Instabilité dans le milieu de la pharmacie
Par ailleurs, l'AQPP a profité de son passage devant les parlementaires pour rappeler le contexte instable dans lequel se trouvent actuellement les pharmaciens communautaires : ceux-ci ont contribué à l'effort budgétaire du gouvernement en signant, en juin dernier, une entente par laquelle ils s'engageaient à verser au gouvernement 400 M$ en trois ans. Depuis septembre, près de 50 M$ ont ainsi été versés. Or, la mesure compensatoire prévue dans la même entente, soit le déplafonnement des allocations professionnelles, n'est toujours pas en place, plus de cinq mois après le début des versements.
Baisse marquée des services aux patients
« Ce délai indu a des conséquences à la grandeur du Québec sur les pharmacies et les services pharmaceutiques de première ligne aux patients, dans lesquels les allocations professionnelles doivent obligatoirement être investies », déplore Jean Thiffault. En effet, dans un sondage Léger que l'AQPP vient de rendre public, on apprend que :
- 3 545 heures d'ouverture hebdomadaires ont été coupées;
- Plus d'une pharmacie sur deux (53 %) a dû réduire le nombre d'heures en officine de ses pharmaciens;
- Près d'une pharmacie sur deux (45 %) a réduit les heures travaillées par les autres membres du personnel, dont les assistants techniques et les infirmières;
- Au total, l'équivalent de 934 postes à temps plein a été coupé en moins de six mois.
Pour plus d'information, consulter le communiqué de presse sur le sondage sur le site de l'AQPP, au www.monpharmacien.ca/medias.

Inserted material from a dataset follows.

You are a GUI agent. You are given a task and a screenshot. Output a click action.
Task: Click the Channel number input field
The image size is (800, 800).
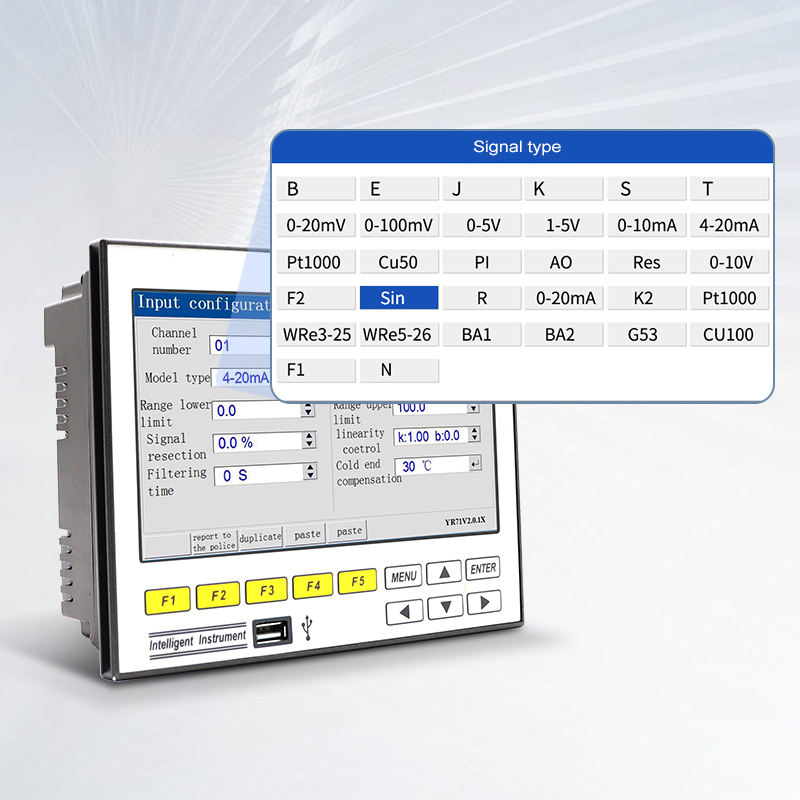click(x=240, y=345)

Perturbation économique de la pharmacie
Avec l'instauration d'une procédure d'appels d'offres pour les fabricants de médicaments génériques, comme envisagé dans le PL 81, une partie des allocations professionnelles disparaîtrait purement et simplement. L'AQPP rappelle que les pharmaciens ne sont pas attachés à tout prix à ces allocations, eux qui souhaitent d'abord être rémunérés pour leur expertise et les services pharmaceutiques qu'ils rendent. Toutefois, dans le modèle actuel, ces allocations sont essentielles puisqu'elles contribuent à la rentabilité des pharmacies. « C'est pourquoi, si le gouvernement décidait d'aller de l'avant avec le projet de loi 81, il faudrait que le gouvernement s'engage à réinvestir des sommes suffisantes dans les services pharmaceutiques pour compenser adéquatement les répercussions qui en découleraient », affirme Jean Thiffault.
L'industrie de la pharmacie : un écosystème complexe
L'AQPP a profité de la commission parlementaire pour présenter dans son mémoire un portrait étoffé de l'économie de la pharmacie et du médicament d'ordonnance. Le pharmacien communautaire est le mieux placé pour témoigner de la complexité de son milieu et de l'interrelation existant entre tous les acteurs de l'industrie.
À propos de l'AQPP
L'Association québécoise des pharmaciens propriétaires est constituée en vertu de la Loi sur les syndicats professionnels et elle représente les 2 048 pharmaciens propriétaires des 1 866 pharmacies du Québec, qu'ils soient affiliés ou non à une chaîne ou à une bannière commerciale.